*Goal*: Copy the lines starting at the one containing "This screenshot has" and ending after the one containing "pyautogui.click(x=1140, y=14)", keeping every character unchanged. Don't include the pictures in your reply.

*Data for the task*:
--------------------------------

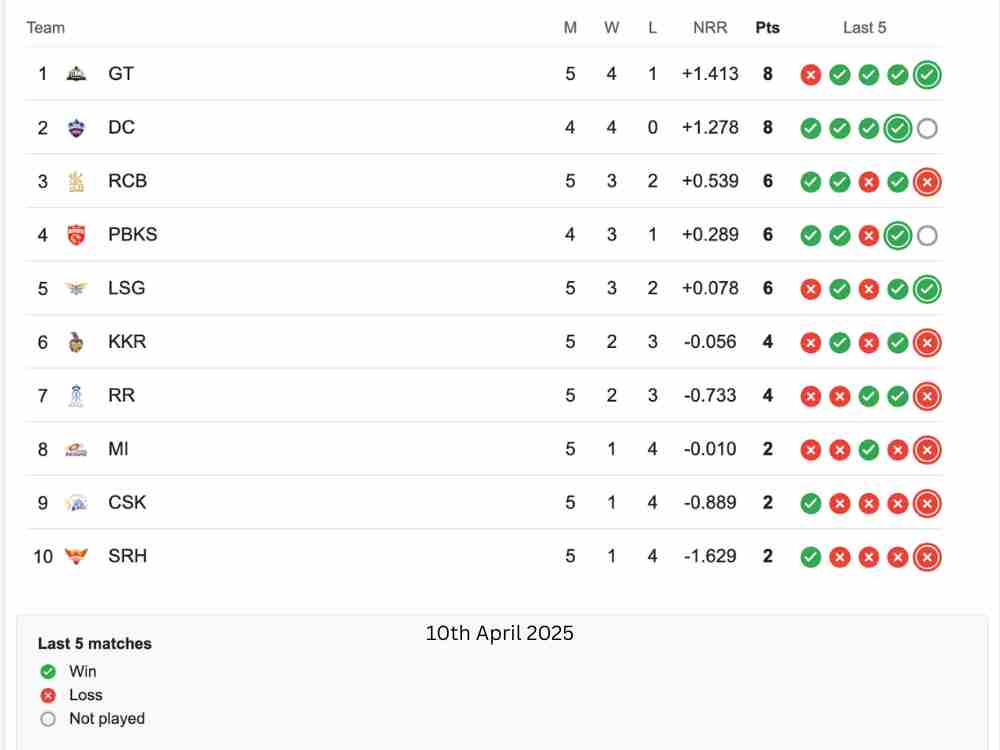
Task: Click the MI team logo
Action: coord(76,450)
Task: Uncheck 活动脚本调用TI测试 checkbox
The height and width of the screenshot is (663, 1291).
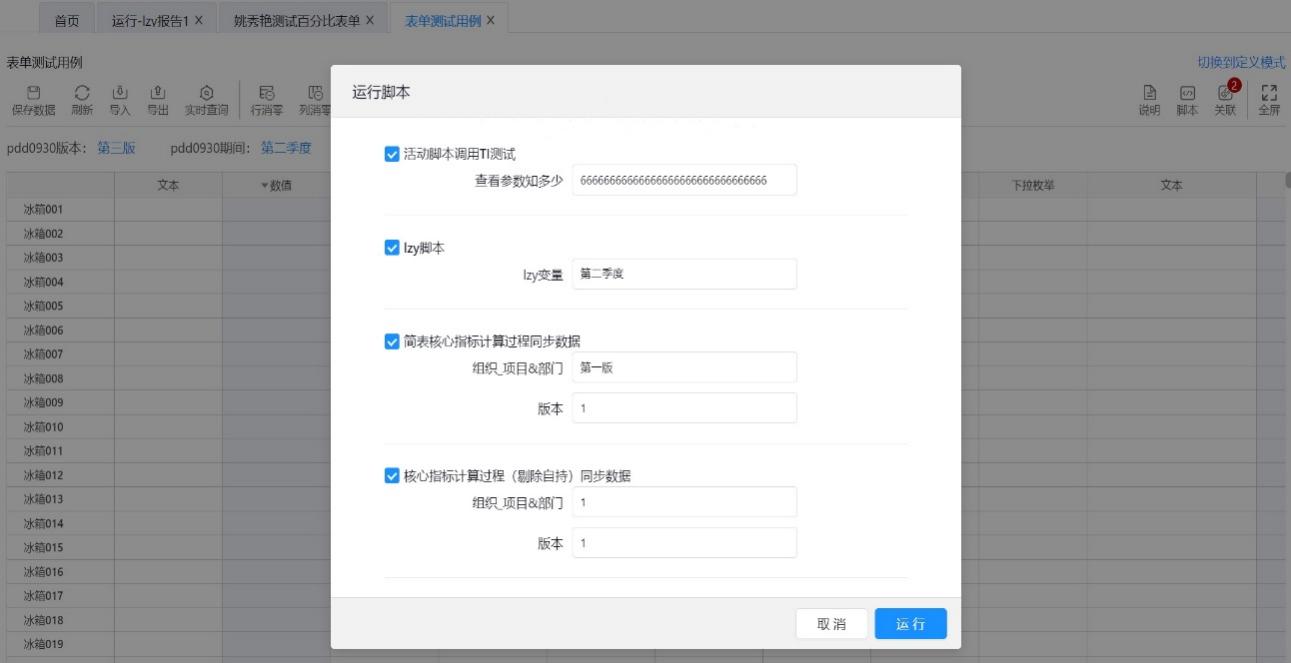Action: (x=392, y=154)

--------------------------------

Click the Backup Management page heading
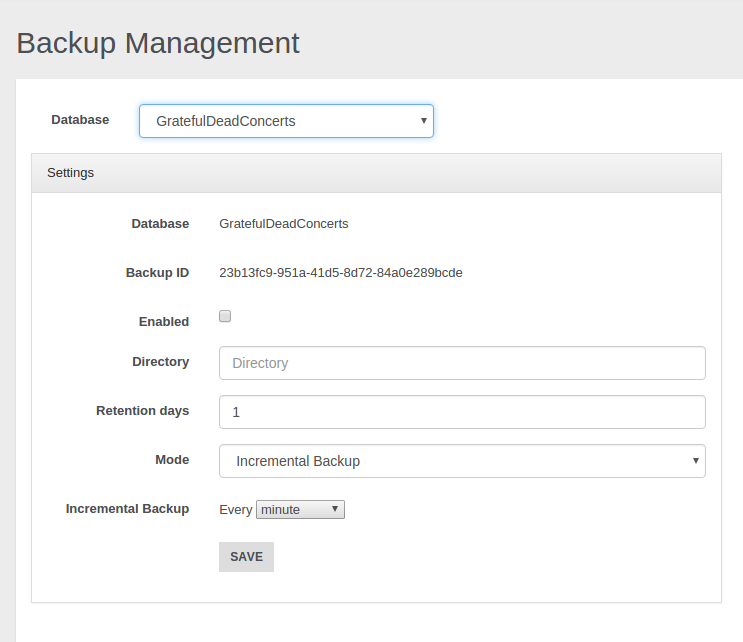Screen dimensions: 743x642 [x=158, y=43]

--------------------------------

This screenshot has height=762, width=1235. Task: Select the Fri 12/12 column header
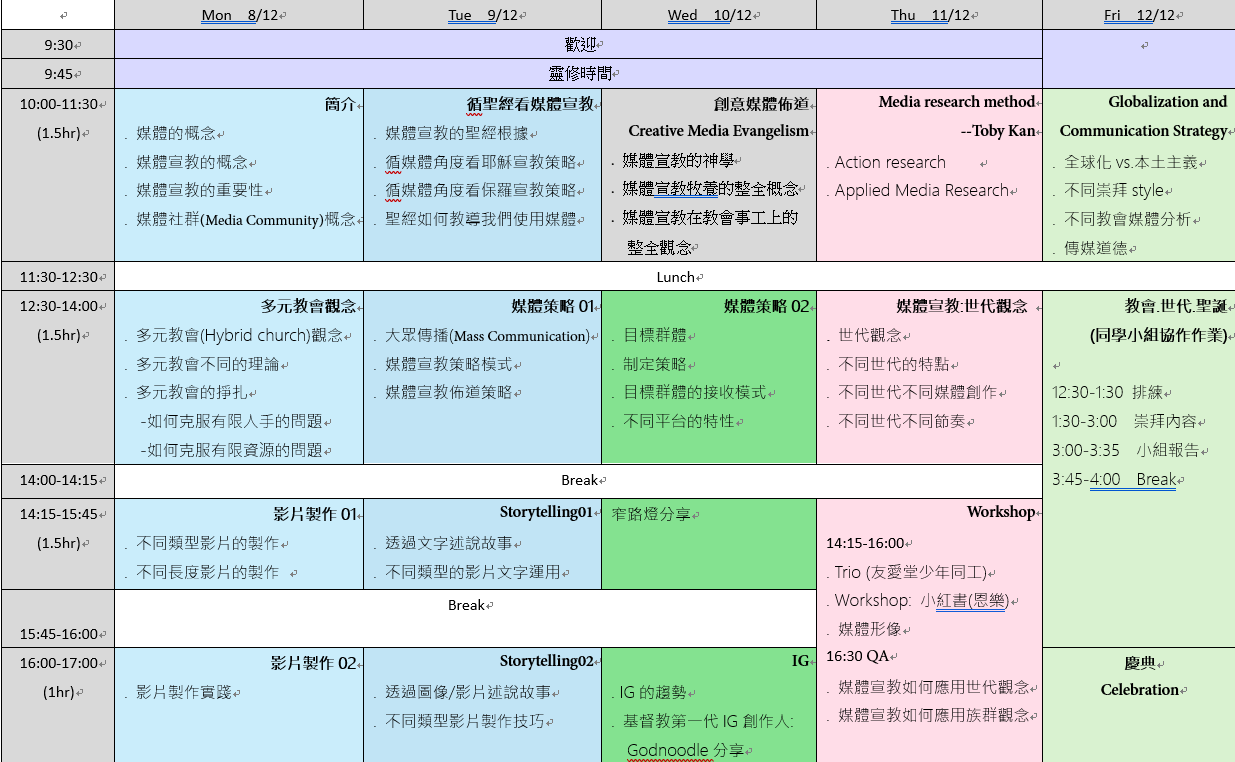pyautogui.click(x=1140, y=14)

--------------------------------

*Finished exercise*:
This screenshot has height=762, width=1235. Task: Select the Fri 12/12 column header
pyautogui.click(x=1140, y=14)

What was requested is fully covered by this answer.